Court Opinion

ID: 8261795
Source: CourtListenerOpinion
Date Created: 2022-10-16 15:55:09.765629+00
Date Added: 2024-06-11T16:43:12.381798
License: Public Domain

Biggs, J.
(dissenting). — Under the authorities in this state the conclusion reached by my associates must rest on two affirmative propositions. First. That as to the fund in question the relation of principal and agent and not that of debtor and creditor existed between the appellant and the bank; and, second, that the evidence tended to prove that the amount collected by the bank and which was wrongfully mixed with other assets or money of the bank increased or swelled the assigned assets. In my opinion the record sustains neither proposition.
*570The evidence is conclusive that the appellant delivered the pension check to the bank for collection and general deposit. Whether the proceeds of the draft were to be deposited to the individual credit of the appellant or to his credit as guardian is conflicting. I deem the question an immaterial one. In any event it was contemplated by the parties that the money should be placed on general deposit, which when done, created the relation of debtor and creditor between them. State ex rel. v. Moore, 74 Mo. 413; loc. cit. 418; State ex rel. v. Powell, 67 Mo. 395; Dickinson v. Coates, 79 Mo. 250; loc. cit. 252. Hence it seems to me that the discussion in the majority opinion, based on the fact that the bank knew that the appellant held the check in a fiduciary capacity, is apart or foreign to the controlling legal questions in the case. The question is did the negotiations between the appellant and the bank create between them the relation of trustee and cestui que trust as to the proceeds of the draft? Under the authorities cited this could not be unless it was understood that the money was to be held as a special deposit, of which there is not a scintilla of proof.

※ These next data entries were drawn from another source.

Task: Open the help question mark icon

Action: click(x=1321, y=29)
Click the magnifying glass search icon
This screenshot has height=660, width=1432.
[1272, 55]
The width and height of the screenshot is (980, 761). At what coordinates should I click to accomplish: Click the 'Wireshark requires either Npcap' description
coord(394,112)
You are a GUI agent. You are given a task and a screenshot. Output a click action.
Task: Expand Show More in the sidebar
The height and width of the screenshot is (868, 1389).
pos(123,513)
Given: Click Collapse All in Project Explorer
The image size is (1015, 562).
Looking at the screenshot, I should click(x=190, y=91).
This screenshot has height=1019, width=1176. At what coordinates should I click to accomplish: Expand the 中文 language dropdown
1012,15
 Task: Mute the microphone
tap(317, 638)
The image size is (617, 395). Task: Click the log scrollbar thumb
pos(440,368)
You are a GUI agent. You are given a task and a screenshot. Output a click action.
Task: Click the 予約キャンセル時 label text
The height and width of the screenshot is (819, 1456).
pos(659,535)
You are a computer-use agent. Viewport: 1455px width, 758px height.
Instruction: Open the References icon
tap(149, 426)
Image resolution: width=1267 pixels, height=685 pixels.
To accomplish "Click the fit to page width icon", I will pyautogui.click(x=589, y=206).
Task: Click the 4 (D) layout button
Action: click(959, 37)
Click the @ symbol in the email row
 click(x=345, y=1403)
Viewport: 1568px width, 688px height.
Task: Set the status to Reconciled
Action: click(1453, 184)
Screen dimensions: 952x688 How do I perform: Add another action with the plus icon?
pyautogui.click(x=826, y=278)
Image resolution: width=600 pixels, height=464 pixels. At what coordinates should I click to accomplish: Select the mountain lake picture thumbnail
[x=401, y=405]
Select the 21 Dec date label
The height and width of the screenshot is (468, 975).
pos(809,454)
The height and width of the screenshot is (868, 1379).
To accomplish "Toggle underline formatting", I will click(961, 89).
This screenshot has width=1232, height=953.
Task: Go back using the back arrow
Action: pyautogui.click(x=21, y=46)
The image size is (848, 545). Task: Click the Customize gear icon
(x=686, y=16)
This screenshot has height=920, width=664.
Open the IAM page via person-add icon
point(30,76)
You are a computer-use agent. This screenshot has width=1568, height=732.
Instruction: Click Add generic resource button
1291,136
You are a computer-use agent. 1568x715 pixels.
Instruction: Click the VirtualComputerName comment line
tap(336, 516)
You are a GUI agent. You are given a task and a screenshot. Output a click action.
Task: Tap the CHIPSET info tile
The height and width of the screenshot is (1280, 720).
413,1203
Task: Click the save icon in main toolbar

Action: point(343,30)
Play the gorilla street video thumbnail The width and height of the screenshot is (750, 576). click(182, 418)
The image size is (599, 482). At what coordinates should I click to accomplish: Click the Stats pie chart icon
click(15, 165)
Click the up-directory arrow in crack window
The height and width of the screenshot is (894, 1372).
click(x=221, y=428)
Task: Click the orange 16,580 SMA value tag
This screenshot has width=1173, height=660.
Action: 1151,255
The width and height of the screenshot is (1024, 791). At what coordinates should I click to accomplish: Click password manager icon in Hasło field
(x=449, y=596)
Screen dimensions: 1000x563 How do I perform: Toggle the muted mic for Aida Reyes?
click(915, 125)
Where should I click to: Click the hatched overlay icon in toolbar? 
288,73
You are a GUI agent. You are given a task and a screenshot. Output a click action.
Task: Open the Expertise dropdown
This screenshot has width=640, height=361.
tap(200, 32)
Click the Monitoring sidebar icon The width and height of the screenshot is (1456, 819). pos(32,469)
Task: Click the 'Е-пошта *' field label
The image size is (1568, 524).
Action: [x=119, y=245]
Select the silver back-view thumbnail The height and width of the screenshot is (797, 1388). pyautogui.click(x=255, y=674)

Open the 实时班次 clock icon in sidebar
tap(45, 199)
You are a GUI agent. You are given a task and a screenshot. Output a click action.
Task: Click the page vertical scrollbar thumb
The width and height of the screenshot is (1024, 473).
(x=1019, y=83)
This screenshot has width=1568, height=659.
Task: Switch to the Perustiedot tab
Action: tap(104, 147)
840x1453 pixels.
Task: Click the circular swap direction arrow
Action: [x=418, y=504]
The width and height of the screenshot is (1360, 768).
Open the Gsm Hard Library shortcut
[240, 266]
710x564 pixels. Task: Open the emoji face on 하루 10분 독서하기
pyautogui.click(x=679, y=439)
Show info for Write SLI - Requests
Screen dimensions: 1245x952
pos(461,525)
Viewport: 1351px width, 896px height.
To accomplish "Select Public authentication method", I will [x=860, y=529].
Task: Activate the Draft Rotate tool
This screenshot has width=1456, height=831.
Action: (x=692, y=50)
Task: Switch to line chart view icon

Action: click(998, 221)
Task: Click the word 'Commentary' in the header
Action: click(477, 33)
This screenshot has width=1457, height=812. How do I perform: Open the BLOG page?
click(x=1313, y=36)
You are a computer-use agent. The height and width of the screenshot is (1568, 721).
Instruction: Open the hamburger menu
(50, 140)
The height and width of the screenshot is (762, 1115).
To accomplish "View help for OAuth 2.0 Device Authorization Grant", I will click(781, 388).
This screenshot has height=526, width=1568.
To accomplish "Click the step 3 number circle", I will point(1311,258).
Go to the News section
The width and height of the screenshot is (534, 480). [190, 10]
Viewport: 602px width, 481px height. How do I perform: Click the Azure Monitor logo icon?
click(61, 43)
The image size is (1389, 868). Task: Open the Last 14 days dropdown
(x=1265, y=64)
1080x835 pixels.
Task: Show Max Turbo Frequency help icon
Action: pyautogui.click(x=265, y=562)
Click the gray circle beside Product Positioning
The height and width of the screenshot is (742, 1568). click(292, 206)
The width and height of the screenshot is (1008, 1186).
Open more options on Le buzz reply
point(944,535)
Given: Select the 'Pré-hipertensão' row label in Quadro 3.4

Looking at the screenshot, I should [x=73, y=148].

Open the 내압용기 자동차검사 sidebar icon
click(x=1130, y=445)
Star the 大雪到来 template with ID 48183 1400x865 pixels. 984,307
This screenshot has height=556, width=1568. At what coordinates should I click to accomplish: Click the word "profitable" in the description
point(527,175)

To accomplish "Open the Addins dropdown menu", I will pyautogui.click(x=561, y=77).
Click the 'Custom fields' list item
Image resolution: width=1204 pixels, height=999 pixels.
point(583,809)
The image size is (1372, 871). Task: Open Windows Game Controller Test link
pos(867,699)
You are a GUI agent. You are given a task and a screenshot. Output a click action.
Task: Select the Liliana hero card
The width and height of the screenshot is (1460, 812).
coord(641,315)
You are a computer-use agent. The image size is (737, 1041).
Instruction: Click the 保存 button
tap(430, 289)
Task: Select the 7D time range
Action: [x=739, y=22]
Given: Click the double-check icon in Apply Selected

But conceding that the draft was delivered to the bank for collection only, the question remains is there any evidence to warrant the conclusion that the conversion of the proceeds of the draft swelled the assigned assets of the bank? This is the doctrine of all the cases in this state. National Bank v. Sanford, 62 Mo. App. 394; Harrison v. Smith, 83 Mo. 210; Stoller v. Coates, 88 Mo. 514; Phillips v. Overfield, 100 Mo. 466. The “ear mark” doctrine was first discarded in Harrison v. Smith, supra. It was there held that although the trust money had been intermingled with the individual money of the trustee so that it could not be identified, or that it could not be traced into a particular asset, yet a court of equity would declare a prefer*571ence in favor of the claim of the cestui que trust, provided there was evidence that the converted'trust fund increased the existing assets of the insolvent or deceased trustee. This limitation is just and reasonable, and in my opinion absolutely essential to the ends of justice, for without it a cestui que trust would be able in every ease to gain a preference. In the case of Phillips v. Overfield, supra, the preference was denied upon the ground, as stated by Judge Black, “that it was just as fair to say that the property which he owned at his (trustee) death is the product of money and property received from the defendant creditors as it is to say it is the product of the assets of his father’s estate.” .
So in the case at bar it is just as fair to say that the small amount of property assigned to the defendant was the product of money subsequently deposited by others as to say that it was the prdduct of the money collected by the bank on the pension check. For twenty days after the check was received the bank continued to do business in the usual way. I therefore dissent from the majority opinion, and as I am of the opinion that the decision is opposed to the doctrine of the cases herein cited, I ask that the cause be certified to the supreme court for final determination.